### Extracted text
╔══

Not a Costco member? Shoppers have tips to skip new entry scanners

Nothing gets California shoppers more fired up than changes at their beloved weekend hangout, Costco.

The club is rolling out new technology to keep nonmembers from venturing inside.

Entry scanners are popping up at warehouses nationwide. Shoppers must pass their membership card under the scanner in order to enter the store.

That means no more cheap pizza, hotdogs and diet-busting chocolate chip cookies at the food court — and no more sharing the deep discounts found in the warehouse aisles.

Employees will be watching for a matching face to appear on a tablet device positioned behind the scanner. If the face doesn’t match the membership, shoppers can expect a staffer to turn them away, offer up a membership or another line to get a new photo taken.

Why the sudden pivot by Costco?

╚══

### Entries supplied
╔══

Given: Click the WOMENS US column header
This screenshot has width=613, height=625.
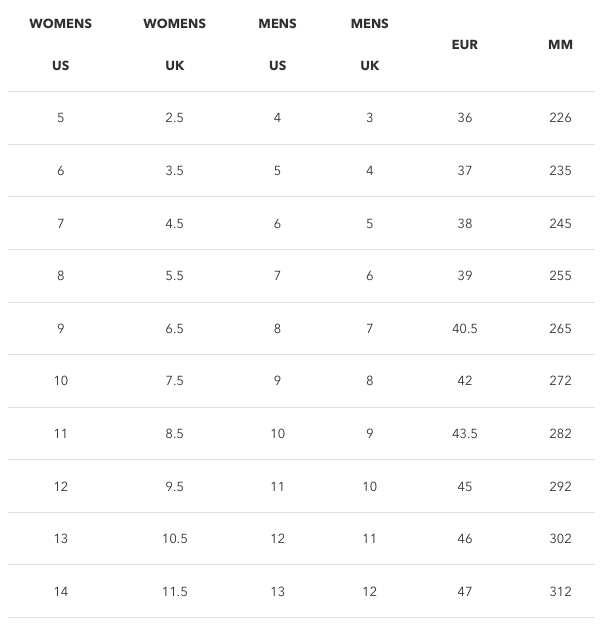Looking at the screenshot, I should pyautogui.click(x=61, y=44).
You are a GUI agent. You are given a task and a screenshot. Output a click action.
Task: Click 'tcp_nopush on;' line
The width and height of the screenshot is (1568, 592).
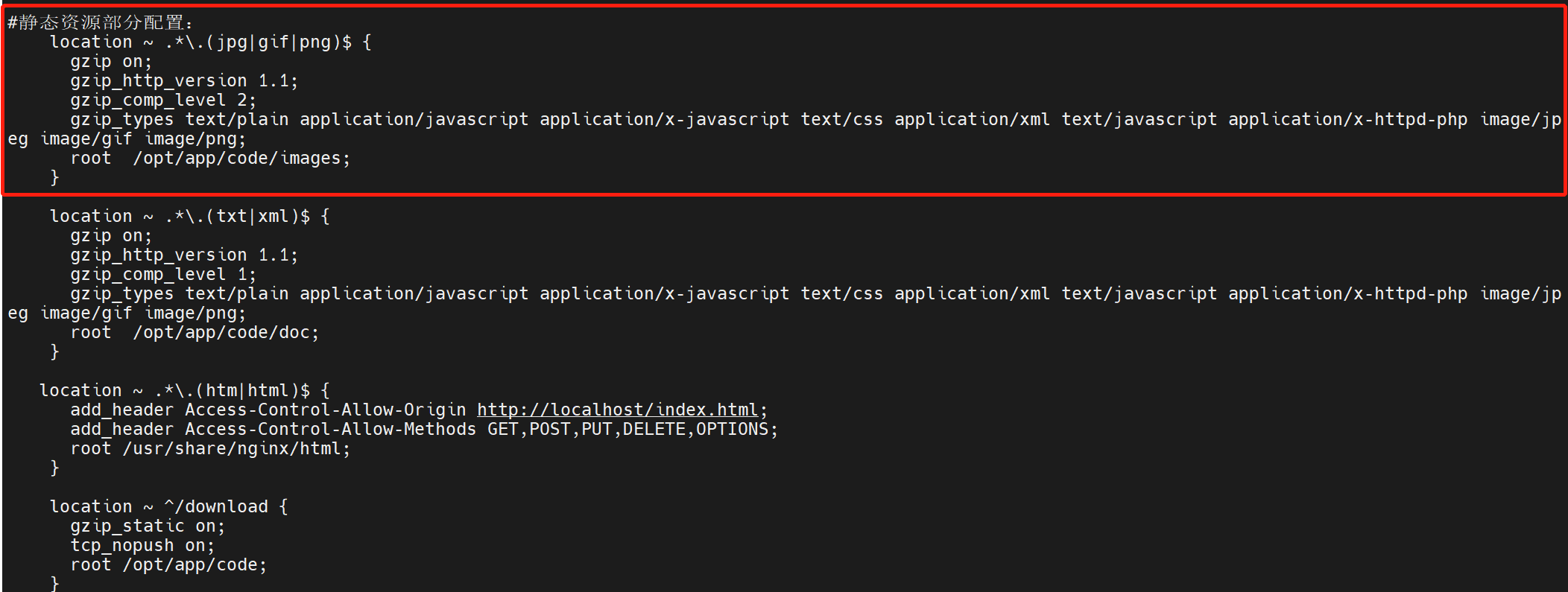142,545

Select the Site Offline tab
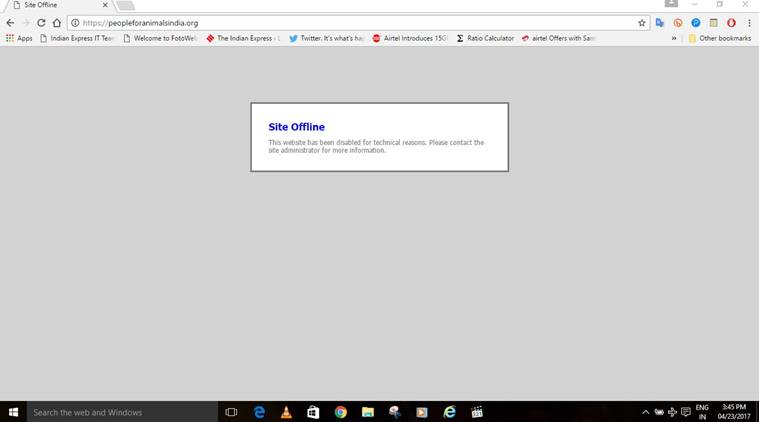[55, 5]
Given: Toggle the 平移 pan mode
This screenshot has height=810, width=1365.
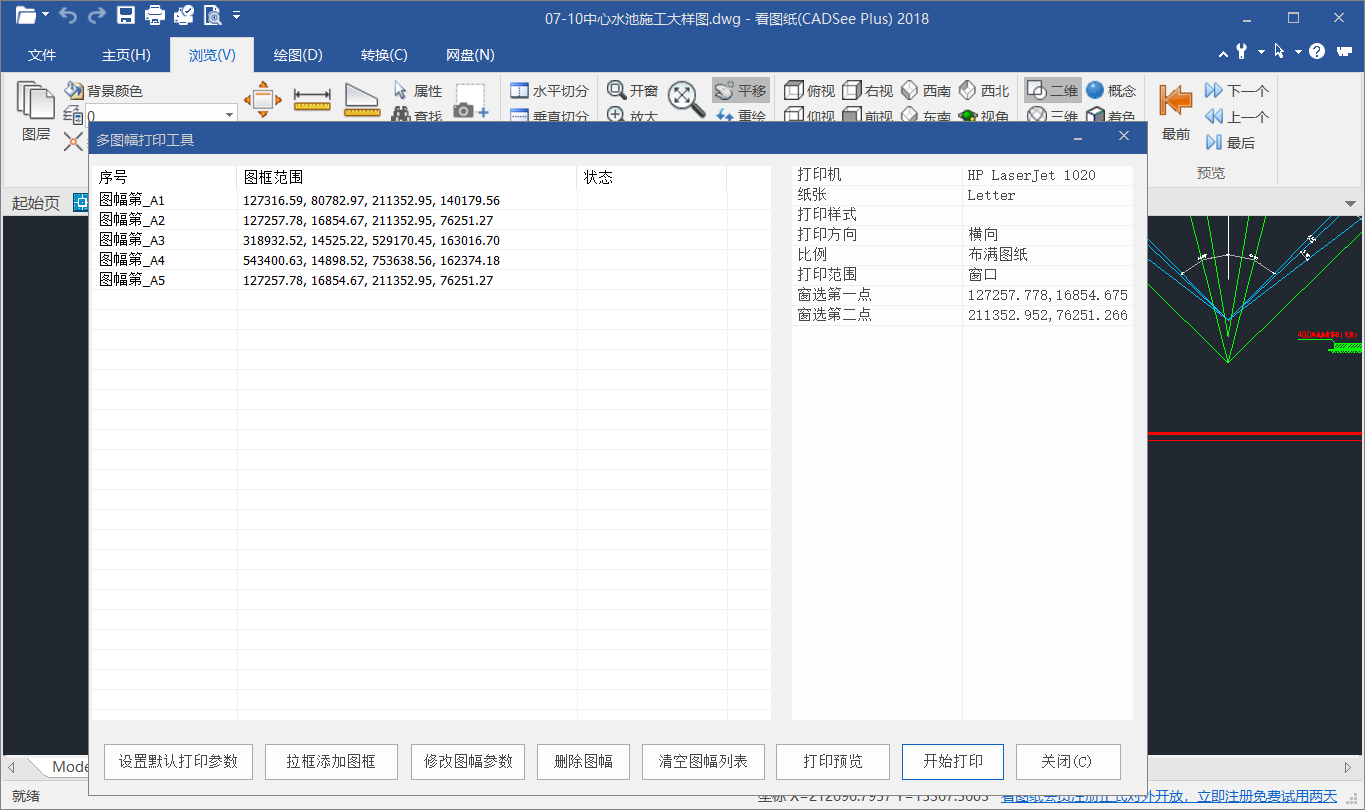Looking at the screenshot, I should coord(740,91).
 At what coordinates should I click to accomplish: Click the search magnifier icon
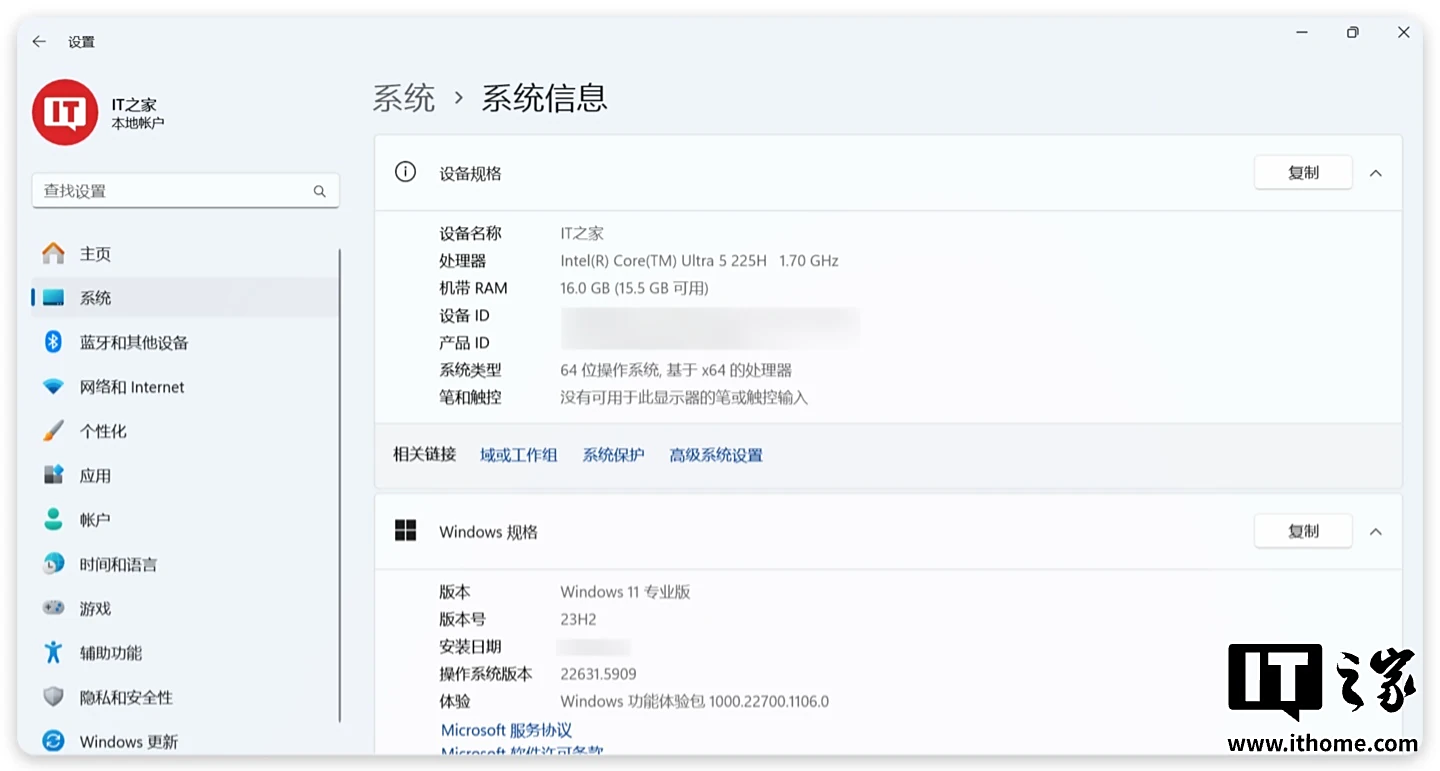(319, 191)
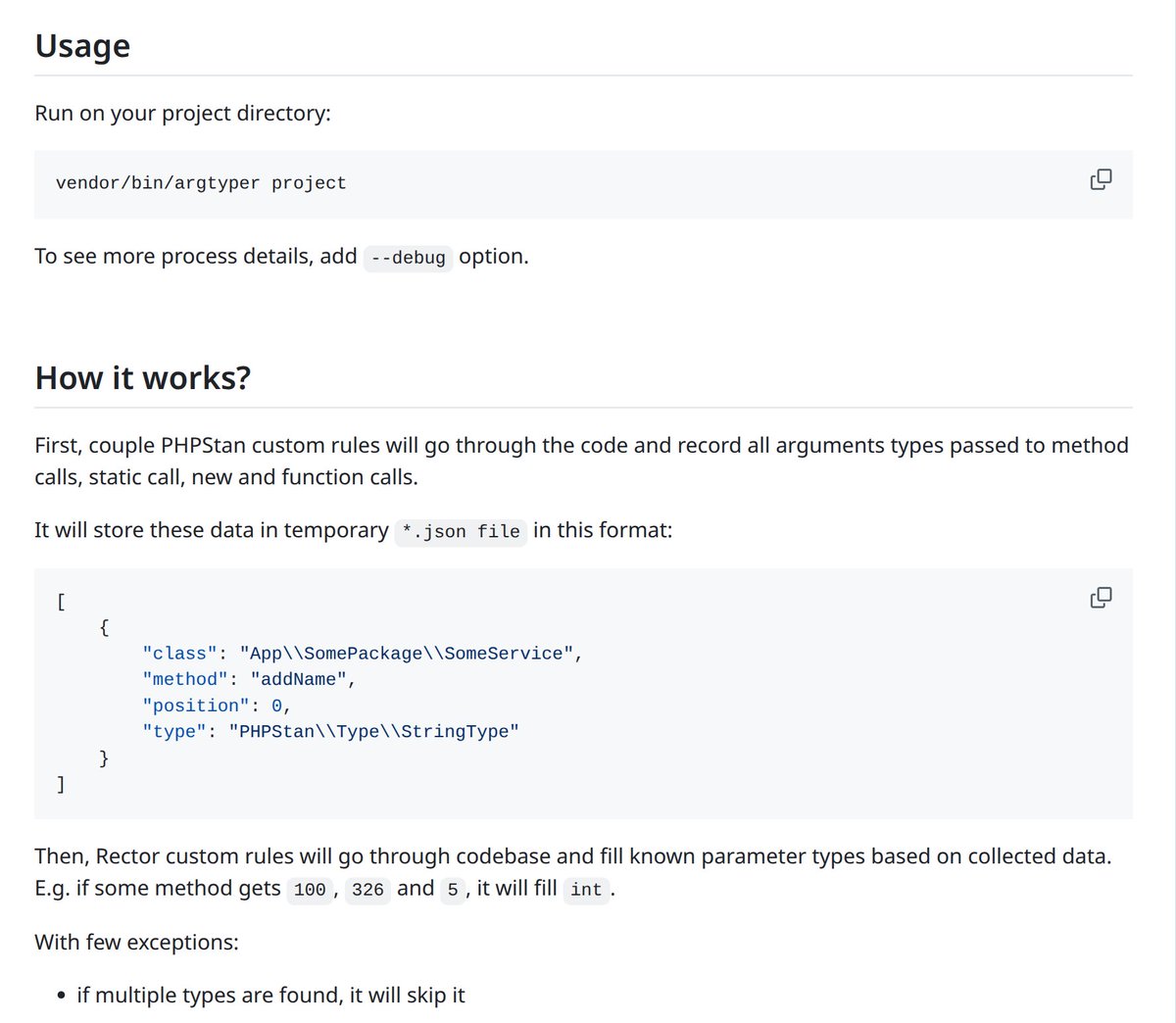Click the inline code value 326

click(368, 890)
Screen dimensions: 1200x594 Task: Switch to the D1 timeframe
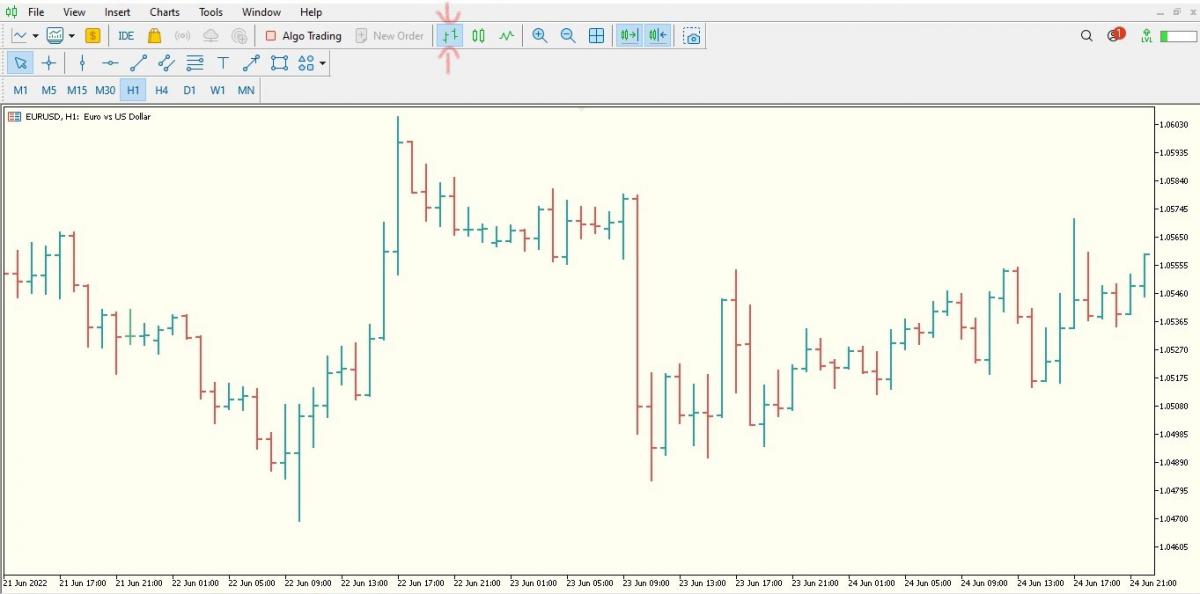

╚══

### Things to do
A - Decide whether each statement agrees with the article on Costco's entry scanners, answering yes or no and quoting the deciding words: (i) Shoppers pass their membership card under the scanner to get into the store. (ii) The scanners are being installed only at California warehouses. (iii) Employees check for a matching face on a tablet.
B - In the article on Costco's entry scanners, where is the tablet that employees watch placed?
C - Write the next paragraph of the article on Costco's entry scanners, picking up after its final sentence.
The rows come from another source and are unrelated to the article on Costco's entry scanners.

### Written answers
A -
(i) Yes: "Shoppers must pass their membership card under the scanner in order to enter the store."
(ii) No: "Entry scanners are popping up at warehouses nationwide."
(iii) Yes: "Employees will be watching for a matching face to appear on a tablet device positioned behind the scanner."

B - Behind the scanner.

C -
In an earnings call in March, Richard Galanti, the company’s outgoing chief financial officer, said the company is paying more attention to membership sharing after relaxing the rules during the pandemic. The launch of self-checkout also meant shoppers could flash a card at the door and pay at a register without an employee realizing they’re not members.

“And so there’s probably an increasing but still small level of abuse of that privilege,” Galanti said. “We also had complaints from members saying, ‘I pay. Why shouldn’t they?’ So the view was we needed to just shore that up a little bit, and we did.”